Maximillian William, London, is pleased to present Sensibilities, an exhibition of works by Melvin Edwards, David Hammons, Magdalene Odundo, and Reginald Sylvester II. Through experimentation each artist continually processes, refines, and kicks about their formal language, eschewing an entrapment of style in favour of a feeling, an attitude, an indelible sensibility.
The exhibition emerged from a talk by Reginald Sylvester II at the Kemper Museum of Contemporary Art in March of 2023. Sylvester noted that his “favourite artists are those that don’t have a style, they have a sensibility”. He explained, “I want to have a sensibility rather than a style because then I can continue to search.” The three artists presented alongside Sylvester never affix themselves to a mode, instead, they develop an instantly recognisable vernacular across forms.
Dame Magdalene Odundo’s lexicon is informed by a deep knowledge of traditional processes, such as the Gbari method she learned while studying at the Pottery Training Center in Abuja, Nigeria. Built and coiled rather than thrown, and primarily practised by women, this technique is fused with Odundo’s characteristic hand-burnishing to produce a new sculptural language for a timeless medium.

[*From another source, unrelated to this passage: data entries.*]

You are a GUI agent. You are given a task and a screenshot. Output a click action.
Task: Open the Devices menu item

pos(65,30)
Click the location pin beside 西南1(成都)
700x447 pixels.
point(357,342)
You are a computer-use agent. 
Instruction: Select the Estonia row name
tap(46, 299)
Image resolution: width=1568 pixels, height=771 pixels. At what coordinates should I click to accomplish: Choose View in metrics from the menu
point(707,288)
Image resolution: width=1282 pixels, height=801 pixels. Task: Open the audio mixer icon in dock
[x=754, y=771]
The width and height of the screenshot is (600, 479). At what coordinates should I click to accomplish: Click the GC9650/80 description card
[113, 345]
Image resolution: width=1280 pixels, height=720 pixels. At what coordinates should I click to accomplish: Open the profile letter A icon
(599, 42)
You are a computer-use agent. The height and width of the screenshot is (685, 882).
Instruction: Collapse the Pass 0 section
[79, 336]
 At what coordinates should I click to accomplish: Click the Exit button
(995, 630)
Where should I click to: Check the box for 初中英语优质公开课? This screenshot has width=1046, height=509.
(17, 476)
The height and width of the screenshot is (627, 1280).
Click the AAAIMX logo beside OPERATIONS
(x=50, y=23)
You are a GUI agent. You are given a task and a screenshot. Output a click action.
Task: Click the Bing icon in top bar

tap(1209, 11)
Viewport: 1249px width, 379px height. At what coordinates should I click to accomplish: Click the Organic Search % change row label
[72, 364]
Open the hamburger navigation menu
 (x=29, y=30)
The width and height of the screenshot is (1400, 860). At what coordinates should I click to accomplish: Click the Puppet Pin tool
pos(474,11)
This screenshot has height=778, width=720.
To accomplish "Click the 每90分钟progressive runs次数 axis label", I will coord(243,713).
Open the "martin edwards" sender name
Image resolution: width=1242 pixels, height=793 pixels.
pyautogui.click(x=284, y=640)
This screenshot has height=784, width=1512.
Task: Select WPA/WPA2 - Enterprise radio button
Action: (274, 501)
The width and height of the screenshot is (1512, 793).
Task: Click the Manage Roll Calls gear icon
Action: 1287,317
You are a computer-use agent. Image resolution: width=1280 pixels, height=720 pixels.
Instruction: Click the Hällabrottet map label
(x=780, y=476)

A haptic engagement with surfaces is continued in Reginald Sylvester’s new work, T. Part of an ongoing series, the artist manipulates ductile materials such as tarpaulin and rubber to emulate immutable surfaces like aluminium or steel. Combining a painter’s sensibility with a sculptural presence, Sylvester’s large-scale work sustains his interest in the transformative potential of materials.
In Melvin Edwards’ sensitive welding, locks, horseshoes, and chains emerge from amalgamations of otherwise unidentifiable steel elements. These wall reliefs form part of his Lynch Fragment series, illustrating Edwards’ consistent interest in African-American history and his experience growing up in a segregated United States in the 50s and 60s. Edwards’ masterful metalwork interrogates both emblems of brutality and the poetic affect of abstraction.
On seeing Edwards’ work at the Whitney Museum of American Art in 1970, David Hammons remarked that it was “the first abstract piece of art that I saw that had cultural value in it for black people… I didn’t think you could make abstract art with a message.” Hammons’ film Phat Free documents a performance from 1995 when the artist kicked a metal bucket through a streetscape. His proclivity for satire, wordplay, and a biting wit have come to define his practice, and in Phat Free David Hammons’ tactics of evasion are present in full.